Noah felt the turn coming, the adult retreat that always followed complicated truth.
He forced his hands into fists so they wouldn’t shake.
“I know what you’re thinking,” Noah said.
“You think I’m going to slow you down.”
“You think this is stupid.”
Ryder started to speak, but Noah pushed forward before courage ran out.
“I know it’s stupid to look for someone who left,” Noah said, voice cracking.
“I know he might not want to see me.”
“I know Gavin might not even be the right person.”
“But I have to try.”
Noah yanked the envelope out, and the papers slipped onto the dusty ground.
Crayon drawings, pencil sketches, handmade cards, years of hope scattered under a sky that didn’t care.
“Every Father’s Day, I make him something new,” Noah said.
“Every single year.”
“And I imagine giving them to him.”
“I imagine him smiling.”
“I imagine him telling me it’s okay that we don’t live together.”
“I don’t want money.”
“I don’t want toys.”
“I don’t even want him to come home.”
“I just want him to have these.”
“I want him to know somebody loves him even when he can’t love himself.”
Calder crouched and helped gather the papers, calloused hands gentle as if he was afraid of tearing the kid’s heart.

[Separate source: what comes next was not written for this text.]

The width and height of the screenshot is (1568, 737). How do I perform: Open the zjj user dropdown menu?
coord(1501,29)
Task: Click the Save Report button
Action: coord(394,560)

“My daughter was about your age when I left,” Calder said quietly.
“I was drinking myself to death.”
“I thought leaving was brave.”
Calder lifted a card that read I LOVE YOU, DAD in green crayon.
“You know what I would’ve given for proof like this?” he asked.
Needle stopped pacing and stared at the drawings like they were mirrors.
“My old man took off when I was three,” Needle said.
“Never heard from him again.”
“No letters.”
“No calls.”
“Nothing.”
Ryder’s voice turned firm.
“We’re not turning back,” Ryder said.
“But we’re doing it smart.”
“We call ahead.”
“We confirm if there’s a Gavin with that description at the shelter.”
“If he’s not there, we decide the next step before the kid gets crushed.”
Calder called the Ashford shelter and kept the conversation short.
When he hung up, his expression went carefully neutral.
“There was a Gavin there,” Calder said.
“Tall, light eyes, scar on his chin.”
Noah’s hope flared—then Calder continued.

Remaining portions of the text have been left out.